© Замшев М.А., 2019
© Гордин Я.А., предисловие, 2019
© Издательство «У Никитских ворот», 2019
Когда наступает эта «исповедальная пора» – дело сугубо индивидуальное. Бродский, как мы помним, писал на своё сорокалетие: «Что сказать мне о жизни? Что оказалась длинной…» В сорок лет он подводил итоги. Пушкин написал знаменитое «Воспоминание» в 28 лет. Каждому своё.
Когда я читал рукопись Замшева, то вспоминал строку из «Воспоминания»: «Строк печальных не смываю…»
Книга Максима Замшева – невесёлая книга. Но – по ощущению – искренняя.
Пушкина пережил на восемь,
Лермонтова – на много,
но так никем и не стал.
Такую длинную осень
я не просил у Бога,
но он мне её дал.
Тут нужно вспомнить хорошо знакомый термин – «лирический герой». Необходимость разделять автора и героя в поэзии отнюдь не ставит под сомнение искренность первого. Это специфика поэтического сознания, когда реальные черты мировосприятия и самовосприятия автора неизбежно обостряются.
«Исповедальная пора» – книга по преимуществу любовной лирики. И лирики драматической. И автор находит нетривиальные возможности этот драматизм до читателя донести.
В комнате, что повернулась ко мне спиною,
А календарь прошлогодний чему-то рад,
Он ведь не знает, что станет потом со мною,
Он ведь не знает, что край для того и край,
Чтоб за него зайти…
Комната может повернуться спиною к человеку, стоящему у открытого окна…
Можно привести немало удачных, выразительных строк в этом сборнике печальной лирики. Но этим сюжет книги не исчерпывается. В мир автора и героя уверенно входит культура. И тоже во всём её драматизме.
Бессонница. Гомер.
И ничего не надо.
Но снится Мандельштам у жизни на краю.
Упорное слово «край», трагически осмысленное, не случайно корреспондирует с предыдущими стихами.

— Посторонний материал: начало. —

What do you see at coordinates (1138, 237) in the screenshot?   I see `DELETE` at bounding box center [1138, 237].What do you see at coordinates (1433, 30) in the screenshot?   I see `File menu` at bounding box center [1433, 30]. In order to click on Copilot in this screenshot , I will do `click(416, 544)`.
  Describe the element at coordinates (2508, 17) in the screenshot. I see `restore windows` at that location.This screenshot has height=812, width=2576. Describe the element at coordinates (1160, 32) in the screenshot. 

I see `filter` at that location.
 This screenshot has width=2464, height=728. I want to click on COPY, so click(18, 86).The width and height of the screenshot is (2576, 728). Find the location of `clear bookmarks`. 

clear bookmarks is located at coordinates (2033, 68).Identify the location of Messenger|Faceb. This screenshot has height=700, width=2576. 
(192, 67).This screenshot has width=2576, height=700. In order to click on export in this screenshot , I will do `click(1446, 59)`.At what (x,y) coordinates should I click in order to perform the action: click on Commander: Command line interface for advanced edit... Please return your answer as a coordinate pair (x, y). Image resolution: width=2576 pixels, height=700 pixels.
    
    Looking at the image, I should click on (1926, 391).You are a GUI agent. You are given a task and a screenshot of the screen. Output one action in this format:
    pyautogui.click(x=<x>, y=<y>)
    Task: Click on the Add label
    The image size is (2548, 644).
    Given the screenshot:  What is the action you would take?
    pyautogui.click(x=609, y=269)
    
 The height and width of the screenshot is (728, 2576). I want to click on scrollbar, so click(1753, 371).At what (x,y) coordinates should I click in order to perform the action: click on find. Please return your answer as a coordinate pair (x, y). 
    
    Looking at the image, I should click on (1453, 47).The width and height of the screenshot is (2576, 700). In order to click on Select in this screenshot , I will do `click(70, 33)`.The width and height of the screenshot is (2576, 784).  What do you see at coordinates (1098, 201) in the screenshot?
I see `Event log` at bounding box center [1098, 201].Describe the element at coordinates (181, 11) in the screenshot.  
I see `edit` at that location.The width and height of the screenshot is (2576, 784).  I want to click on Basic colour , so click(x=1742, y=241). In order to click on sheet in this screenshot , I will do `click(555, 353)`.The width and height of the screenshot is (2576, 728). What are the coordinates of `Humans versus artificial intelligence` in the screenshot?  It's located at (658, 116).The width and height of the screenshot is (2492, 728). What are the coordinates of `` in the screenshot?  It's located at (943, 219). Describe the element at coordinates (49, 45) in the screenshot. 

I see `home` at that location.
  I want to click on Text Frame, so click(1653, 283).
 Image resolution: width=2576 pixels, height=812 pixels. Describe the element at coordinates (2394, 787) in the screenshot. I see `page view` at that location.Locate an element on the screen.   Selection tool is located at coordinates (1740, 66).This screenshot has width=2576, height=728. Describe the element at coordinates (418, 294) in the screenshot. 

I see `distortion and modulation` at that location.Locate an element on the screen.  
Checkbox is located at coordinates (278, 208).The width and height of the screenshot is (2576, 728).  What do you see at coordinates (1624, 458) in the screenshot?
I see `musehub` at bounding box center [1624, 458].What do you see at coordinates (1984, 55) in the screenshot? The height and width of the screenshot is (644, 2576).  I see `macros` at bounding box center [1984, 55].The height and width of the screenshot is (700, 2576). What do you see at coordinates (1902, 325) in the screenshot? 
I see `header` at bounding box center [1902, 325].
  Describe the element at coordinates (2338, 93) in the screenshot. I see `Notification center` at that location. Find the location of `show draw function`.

Не буду множить примеры. Книга написана просто и искренне. И сурово к самому себе. И это подкупает. Так же, как меня лично подкупают стихи о Петербурге.
В частности:
Петербург наступает, как интеллигентное войско,
Чтобы пленные знали, что их отпускают обратно.
Я иду по Фонтанке….
На мой взгляд, книга наверняка найдёт своего читателя.
Автора, пережившего Пушкина и Лермонтова, ждут новые книги. Время есть, и есть возможность совершенствования.
Яков Гордин
Вот постамент, вот тумба,
Что-нибудь с них возьми…
Жизнь, как пустая клумба,
Вытоптанная людьми.
Тянется день вчерашний
К нам из последних сил.
Мне ничего не страшно,
Я ведь тебя любил.
Пальцы теряют цепкость,
В воздухе – дух белья.
Если что было ценным —
Это любовь твоя.
Режешь так звонко дыни,
Что ничего не жаль.
Смерть исчезает дымом,
Лёгкая, как вуаль.
Может, и жили б складно,
Но впереди – мечта.
Прошлого нет – и ладно:
Клумба стоит пуста.
Жизнь – труба, предостаточно сажи в ней,
Трубочиста черно естество.
От последней любви не откажешься,
Потому что за ней ничего.
Потому что за гранью прощания
Сединой сиротеет висок,
Потому что мои обещания
Превращаются в мокрый песок.
Потому что когда ты стараешься
Сделать вид, что тебе всё равно, –
Облака уплывают в Сараево,
Чтоб боснийское выпить вино,
Чтоб хлебнуть за здоровье эрцгерцога,
За здоровье Гаврилы, за всех,
От последней любви не отвертишься,
Потому что уныние – грех.
Жизнь – труба, вылетай в неё, молодость!
Если некому будет отмыть –
Я схвачусь за серпы и за молоты,
Чтоб умерить вчерашнюю прыть.
А потом, возле церкви, на паперти,
Положу, в чём нуждался сильней.
Пусть в Сараево сербские матери
Исчезают из сонма теней.
Жизнь – труба. Предостаточно сажи в ней.
Трубочисты меняют бельё.
От последней любви не откажешься,
Даже если черёд не её.
Даже если она бестолковая
И чужой захлебнулась виной.
До войны было платье как новое,
Но состарилось вместе с войной.
Булочная работала до восьми.
Предлагали кофе, к нему ром-бабы.
Принеси меня обратно и вознеси.
И тогда бы я бы… тогда бы я бы…
А кассирше было семнадцать лет,
У неё жених в химвойсках, и это
Заставляло меня не смотреть на свет
И давиться кофе… Не помню, Светой
Или Аллой её называла мать.
Я давал ей рупь, дожидался сдачи,
Надо было что-нибудь ей сказать,
Но в другом районе жила удача.
Этой булочной нет, да и дом исчез,
И страна пропала, где юность комом,
Где сердца проверяли всегда на вес,
Каждый раз удивляясь, что невесомы.
Принеси меня обратно и вознеси
Не на крест, а на дерево, в листьях – сила.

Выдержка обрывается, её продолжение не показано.